On The 27th Anniversary of John Belushi’s Death
Nothing changes all at once. HydroxyCut would love to create the perception that overnight evolution is not only possible, but as simple as swallowing a pill with a Diet Coke and a side of Burger King onion rings. Progress is aptly named because it isn’t even close to instant. But there are seminal moments that act as a catalyst, something that gets you over the hump and towards the change you initially sought. The Battle of Stalingrad wasn’t the last of World War II, but it was undoubtedly the catalyst for allied victory. The Berlin Wall fell years before communism in Moscow did. GM didn’t close its doors and beg congress for money immediately after releasing the Lego-inspired Pontiac Aztek. But looking back on those moments, you can see their impact; their undeniable role as a massive turning point in history.
That’s the way we look back on John Belushi.
One could argue that it could have been anyone. The late fifties and sixties marked a yield of the old-fashioned artistic community to a new, youthful collection of upstarts. The Carlins and Pryors and Bruces of the world were already starting to kick down the barriers of obscenity and truth. The days of Setup-Punchline were on the way out.
Belushi slammed the door.
A lot of people were doing improv, and his class at Second City was loaded with talents, including Bill Murray and Gilda Radner. But Belushi didn’t operate by the same playbook. He was totally fearless, a hurricane of stream-of-consciousness that would make James Joyce blush. While so many of his predecessors and contemporaries acted like an exhibit on stage, Belushi never treated comedy as a passive action. He attacked the stage with a fury that carried over to television and later film. He’s become a type, with millions of copycats and a number of disciples who made their careers out of being Belushi-like. But the brilliance of Belushi was that he was the only one who could do what he did; no one else could be the Samurai or Bluto or Joliet Jake. Just ask the producers of Blues Brothers 2000. And while Murray turned in a great performance in Ghostbusters, imagine what Belushi would have done as the initial choice for Peter Venkman.

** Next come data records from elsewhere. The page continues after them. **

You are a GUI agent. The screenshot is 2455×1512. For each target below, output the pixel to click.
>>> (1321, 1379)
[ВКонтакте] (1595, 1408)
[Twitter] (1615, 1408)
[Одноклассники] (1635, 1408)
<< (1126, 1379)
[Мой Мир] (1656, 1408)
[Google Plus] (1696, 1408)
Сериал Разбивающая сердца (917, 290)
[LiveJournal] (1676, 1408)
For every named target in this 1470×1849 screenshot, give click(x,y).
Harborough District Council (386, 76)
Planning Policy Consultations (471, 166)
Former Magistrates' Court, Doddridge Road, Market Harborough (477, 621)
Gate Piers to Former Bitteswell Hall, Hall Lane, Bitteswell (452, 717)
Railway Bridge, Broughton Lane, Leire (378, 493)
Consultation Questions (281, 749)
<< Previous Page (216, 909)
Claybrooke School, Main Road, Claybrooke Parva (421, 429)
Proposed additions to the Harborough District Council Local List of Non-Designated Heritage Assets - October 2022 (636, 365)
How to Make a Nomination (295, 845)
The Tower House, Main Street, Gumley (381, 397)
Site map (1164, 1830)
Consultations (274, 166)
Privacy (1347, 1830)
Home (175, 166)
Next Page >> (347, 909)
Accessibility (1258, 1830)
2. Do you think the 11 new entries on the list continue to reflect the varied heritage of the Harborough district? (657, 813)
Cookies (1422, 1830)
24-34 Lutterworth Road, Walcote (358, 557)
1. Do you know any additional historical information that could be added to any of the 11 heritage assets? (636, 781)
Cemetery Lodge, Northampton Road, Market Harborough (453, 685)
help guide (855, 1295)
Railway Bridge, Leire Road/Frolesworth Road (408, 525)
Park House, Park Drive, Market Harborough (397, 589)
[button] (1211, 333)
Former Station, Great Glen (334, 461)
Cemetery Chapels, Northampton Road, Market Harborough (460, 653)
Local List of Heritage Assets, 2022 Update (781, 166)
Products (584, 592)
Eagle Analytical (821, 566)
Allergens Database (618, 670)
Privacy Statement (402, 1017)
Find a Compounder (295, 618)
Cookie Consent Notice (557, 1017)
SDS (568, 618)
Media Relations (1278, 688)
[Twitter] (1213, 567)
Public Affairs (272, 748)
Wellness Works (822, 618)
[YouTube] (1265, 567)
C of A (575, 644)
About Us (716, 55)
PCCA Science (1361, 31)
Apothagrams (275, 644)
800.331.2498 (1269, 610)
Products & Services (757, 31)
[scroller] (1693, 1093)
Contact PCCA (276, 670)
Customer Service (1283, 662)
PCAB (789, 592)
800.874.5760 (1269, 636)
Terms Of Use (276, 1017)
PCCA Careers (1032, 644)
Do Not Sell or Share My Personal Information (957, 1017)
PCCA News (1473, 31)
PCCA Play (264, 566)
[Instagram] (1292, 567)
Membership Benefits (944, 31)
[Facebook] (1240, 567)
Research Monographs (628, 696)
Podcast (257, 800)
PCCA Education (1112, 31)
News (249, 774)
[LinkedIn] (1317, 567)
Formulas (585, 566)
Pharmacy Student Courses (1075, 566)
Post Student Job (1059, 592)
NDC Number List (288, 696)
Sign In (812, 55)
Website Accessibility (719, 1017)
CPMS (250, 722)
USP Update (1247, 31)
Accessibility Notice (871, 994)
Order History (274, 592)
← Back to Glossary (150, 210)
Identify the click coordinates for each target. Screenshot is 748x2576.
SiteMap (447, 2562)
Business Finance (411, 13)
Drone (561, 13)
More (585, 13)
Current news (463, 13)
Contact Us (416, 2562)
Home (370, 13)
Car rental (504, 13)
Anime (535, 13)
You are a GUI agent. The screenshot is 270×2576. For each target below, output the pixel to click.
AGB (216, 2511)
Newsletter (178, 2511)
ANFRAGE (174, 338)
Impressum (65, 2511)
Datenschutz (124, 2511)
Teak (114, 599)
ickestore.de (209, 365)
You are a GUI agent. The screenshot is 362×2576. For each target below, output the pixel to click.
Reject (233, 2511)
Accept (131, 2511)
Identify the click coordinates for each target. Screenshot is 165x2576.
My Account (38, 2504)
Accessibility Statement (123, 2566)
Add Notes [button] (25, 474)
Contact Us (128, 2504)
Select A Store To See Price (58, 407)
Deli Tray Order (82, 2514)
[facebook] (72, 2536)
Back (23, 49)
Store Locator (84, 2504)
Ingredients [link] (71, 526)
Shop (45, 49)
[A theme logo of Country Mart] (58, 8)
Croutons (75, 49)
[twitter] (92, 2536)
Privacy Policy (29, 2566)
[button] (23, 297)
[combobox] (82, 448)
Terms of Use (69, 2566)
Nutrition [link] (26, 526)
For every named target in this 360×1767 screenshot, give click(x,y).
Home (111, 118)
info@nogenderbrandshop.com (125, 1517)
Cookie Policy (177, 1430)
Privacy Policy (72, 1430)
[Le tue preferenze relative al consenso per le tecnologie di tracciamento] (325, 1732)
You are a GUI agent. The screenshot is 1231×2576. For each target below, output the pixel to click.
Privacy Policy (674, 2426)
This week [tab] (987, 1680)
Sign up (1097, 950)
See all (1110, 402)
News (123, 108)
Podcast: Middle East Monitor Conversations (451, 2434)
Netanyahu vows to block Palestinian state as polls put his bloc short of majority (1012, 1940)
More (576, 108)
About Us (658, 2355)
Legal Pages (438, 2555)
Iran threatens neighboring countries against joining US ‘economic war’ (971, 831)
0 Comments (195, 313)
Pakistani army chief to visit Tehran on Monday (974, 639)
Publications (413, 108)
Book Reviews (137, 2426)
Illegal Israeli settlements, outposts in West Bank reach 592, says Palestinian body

John Belushi died 27 years ago today at the Chateau Marmont in West Hollywood, CA. Seven years in the public eye was all we got. Like Jimi Hendrix, Janice Joplin, and Lord Byron, his self-destruction cut a brilliant life painfully short. But the hard and fast existence is almost fitting for someone of his stature. Just like we avoided Jimi doing life insurance commercials (say it ain’t so, Dennis Hopper), we dodged the bullet of the world’s greatest clown aging to the point where his Joe Cocker impression would result in a dislocated hip. In a way, we can remember Belushi at his absolute, ideally flawed peak. He’s frozen in time, suspended in the air with a bottle of Jack and one eyebrow mischievously raised, exactly the way we would like to remember him. And we can see traces of his work in the Will Ferrells, Sasha Baron Cohens, and Ricky Gervaises of the world.
One man cannot change the world overnight, but he can certainly do a lot in seven years.

In Memoriam. January 24, 1949 - March 5, 1982.